All face-to-face E&M visits and any phone communications with the patient or immediate caretakers must be present in the patient’s chart (must indicate an ongoing knowledge of any changes in the patient’s condition, drugs, or other needs, and how they are being met).
Documentation must be maintained by the physician certifying/recertifying the home health services and made available to the Medicare contractor upon request.
Some physicians have raised the following questions concerning care plan oversight services.
1. What physician activities are considered care plan oversight services for which separate payment is allowed?
Care plan oversight includes the following physician activities: development or revision of care plans, review of subsequent reports of patient status, review of related laboratory and other studies, communication with other health care professionals involved in the patient’s care, integration of new information into the medical treatment plan, and/or adjustment of medical therapy. Care plan oversight does not include the routine pre-and post-service work associated with visits and procedures. Also, telephone calls with patients and/or their families are not included.

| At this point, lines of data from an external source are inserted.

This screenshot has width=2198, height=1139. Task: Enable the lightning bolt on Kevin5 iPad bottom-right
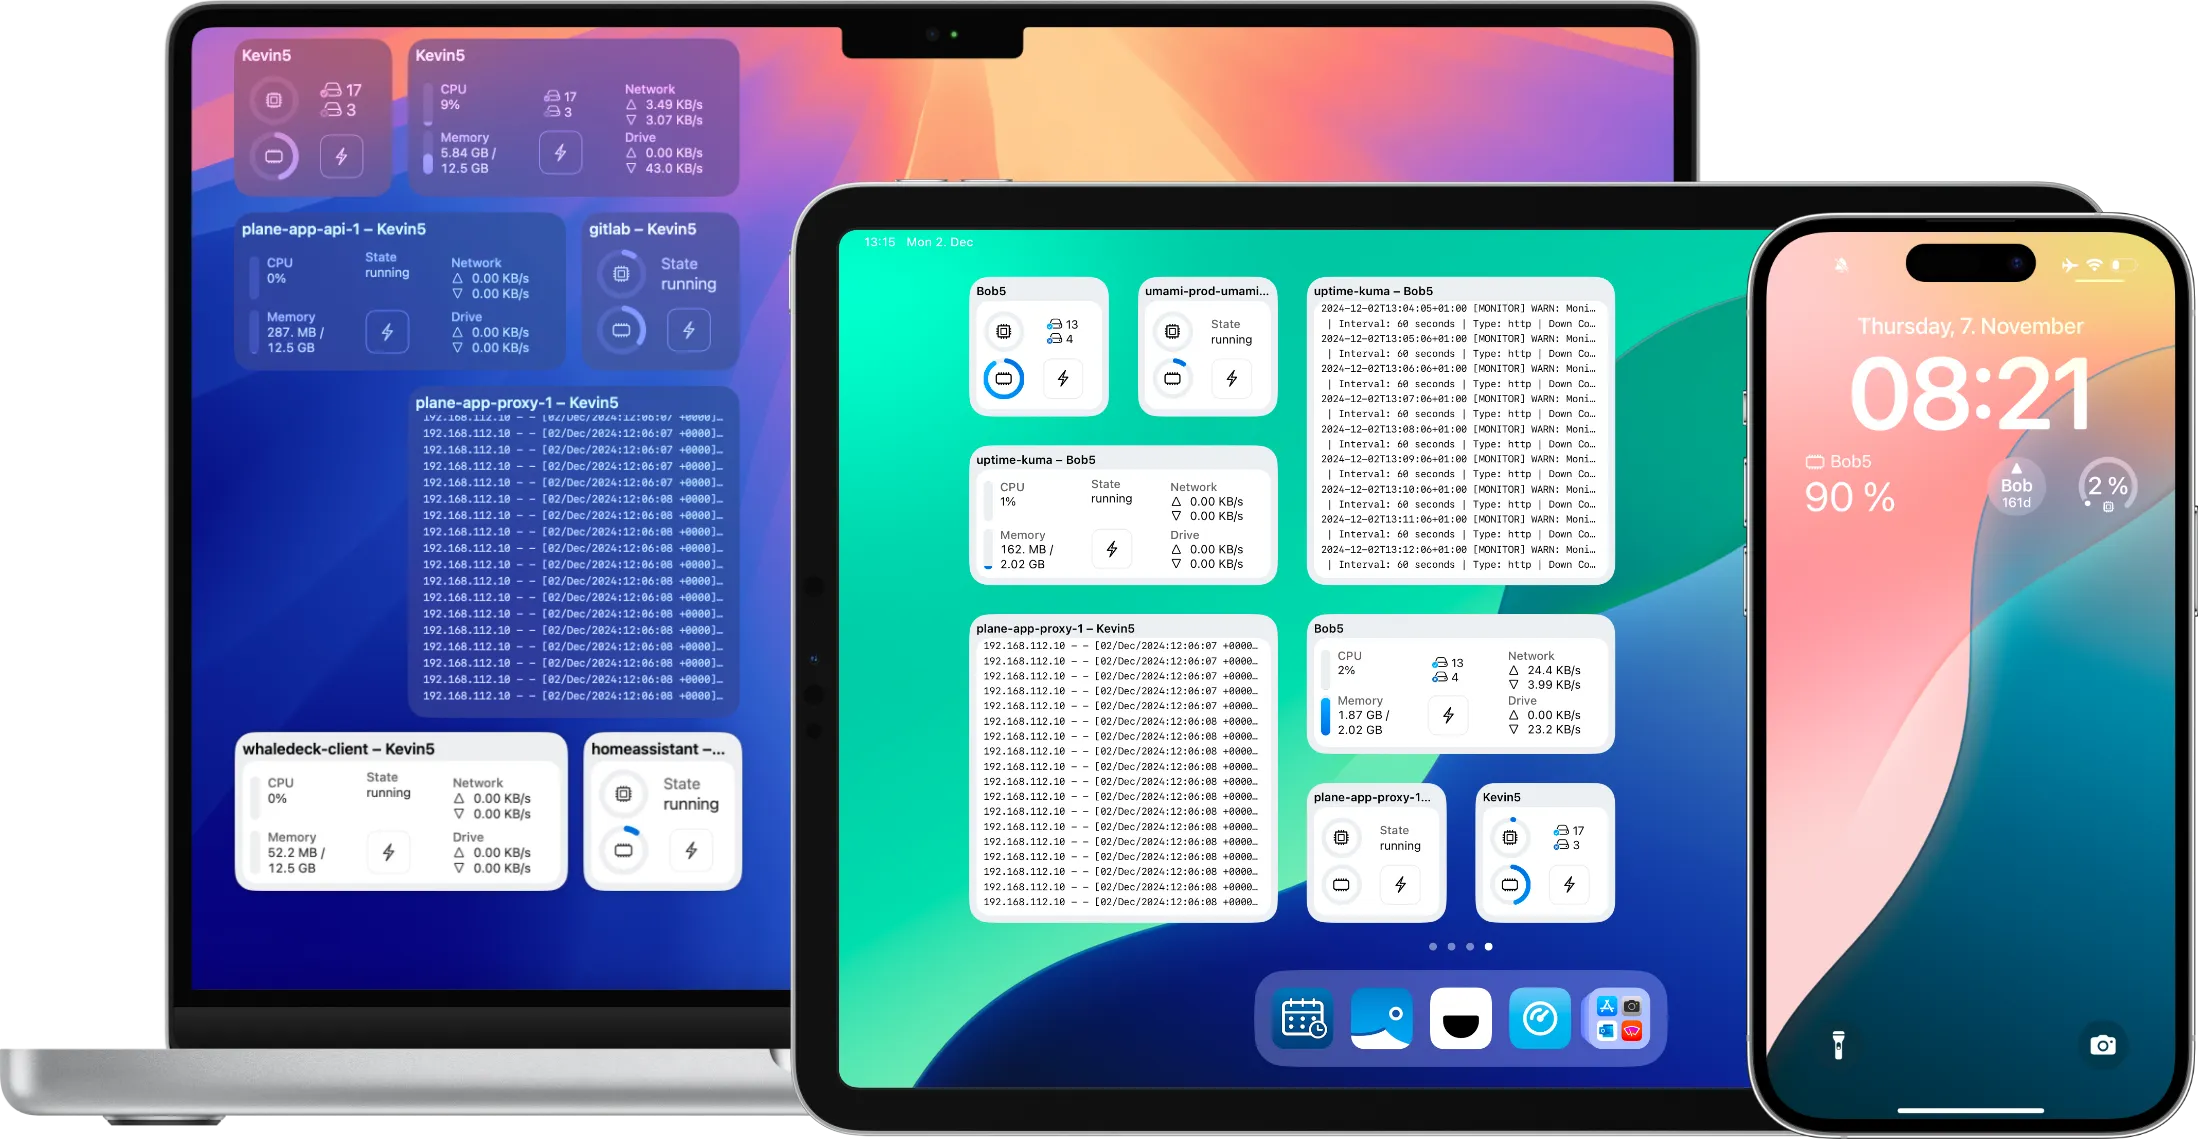point(1570,885)
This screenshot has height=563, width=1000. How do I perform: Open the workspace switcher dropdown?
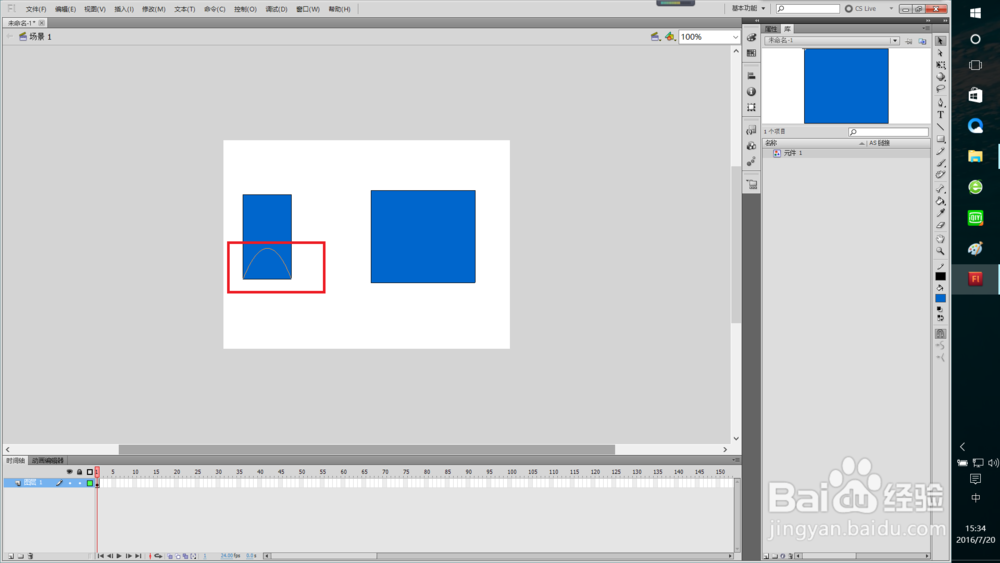[x=749, y=8]
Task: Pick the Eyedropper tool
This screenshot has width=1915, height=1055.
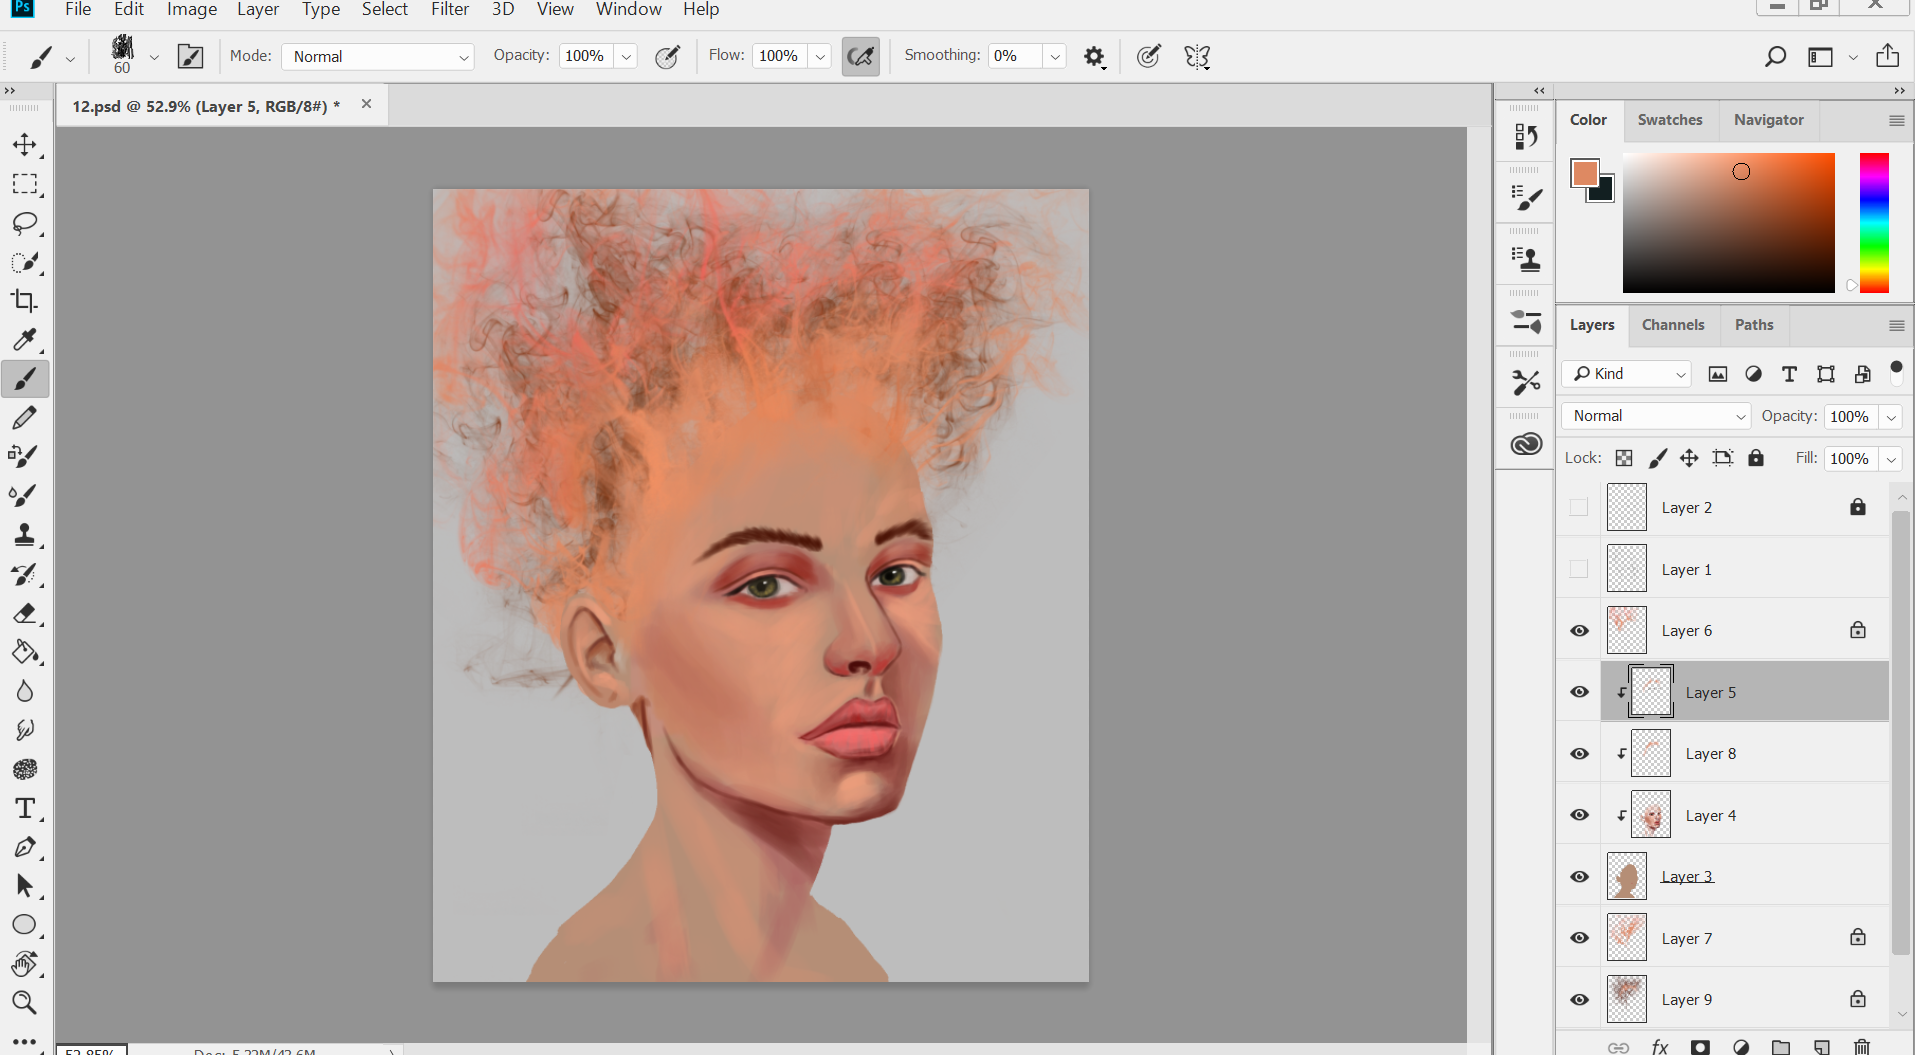Action: coord(24,340)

2. What documentation is required?
Physicians claiming payment for care plan oversight services must document in their records the care plan oversight services they furnish, including the dates and exact duration of time spent on the services for which payment is claimed. Care plan oversight is recognized by Medicare as a physician service and must be provided and documented only by the responsible physician.
3. How will beneficiaries know that they may be responsible for additional coinsurance payments for care plan oversight services?
Since care plan oversight services do not typically involve a face-to-face encounter between the patient and the physician, the patient may not be aware that the services were provided. Physicians can help by informing their patients that Medicare will pay for these services when the specified conditions are met. Beneficiaries will also be notified regarding allowed care plan oversight services in their Explanation of Your Medicare Part B Benefits messages.